At least one polyurethane resin (X) and at least one binder resin selected from the group consisting of polyester resins, polyurethane resins, polycarbonate resins, polyamide resins, vinyl acetate resins, vinyl chloride resins, and nitrocellulose. (Y) containing a resin composition for printing ink,
In a total of 100% by mass of the polyurethane resin (X) and the binder resin (Y), the content of the polyurethane resin (X) is 1 to 50% by mass,
The polyurethane resin (X) obtained by reacting the polyol component (A) with the polyisocyanate component (B) and then reacting with the primary and / or secondary amine component (C) ( X)
The amino group content in the polyurethane-based resin (X) is 0.16 to 1.8 mmol / g,
The polyol component (A) contains at least a polydiene polyol and / or a hydrogenated polydiene polyol,
A resin composition for printing ink, comprising 10 to 80% by mass of a structural unit comprising a polydiene polyol and / or a hydrogenated polydiene polyol in 100% by mass of a polyurethane resin (X).

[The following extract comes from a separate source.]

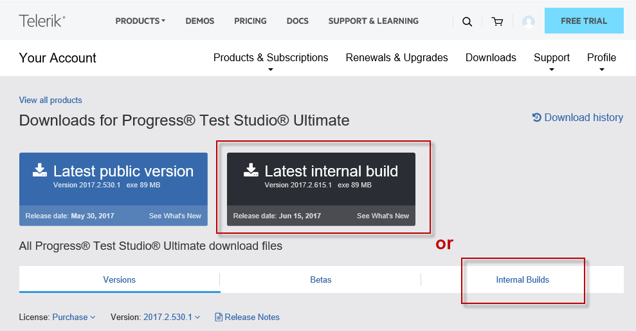
Task: Switch to the Internal Builds tab
Action: point(522,279)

(However, the binder resin (Y) excludes the polyurethane resin (X).)   The polyurethane resin (X) has a urethane (—NHCOO—) group content of 0.6 to 1.9 mmol / g and a urea (—NHCONH—) group content of 0.6 to 1.9 mmol / g. The resin composition for printing ink according to claim 1, wherein   A printing ink comprising the resin composition for printing ink according to claim 1 or 2 and a pigment.   4. The method for producing a printing ink according to claim 3, wherein the polyurethane resin (X) is blended after the pigment is dispersed in the presence of the binder resin (Y).   A printed matter printed with the printing ink according to claim 3.   A laminate comprising a thermoplastic resin layer disposed on one surface side of the printed matter according to claim 5.   The method for producing a laminate according to claim 6, wherein a thermoplastic resin layer is laminated on one surface side of the printed matter according to claim 5 by an extrusion laminating method.   The manufacturing method of the laminated body of Claim 6 which laminates | stacks a thermoplastic resin layer by the dry lamination method, after forming an adhesive bond layer in the one surface side of the printed matter of Claim 5. The packaging material obtained by heat-sealing the laminated body of Claim 6.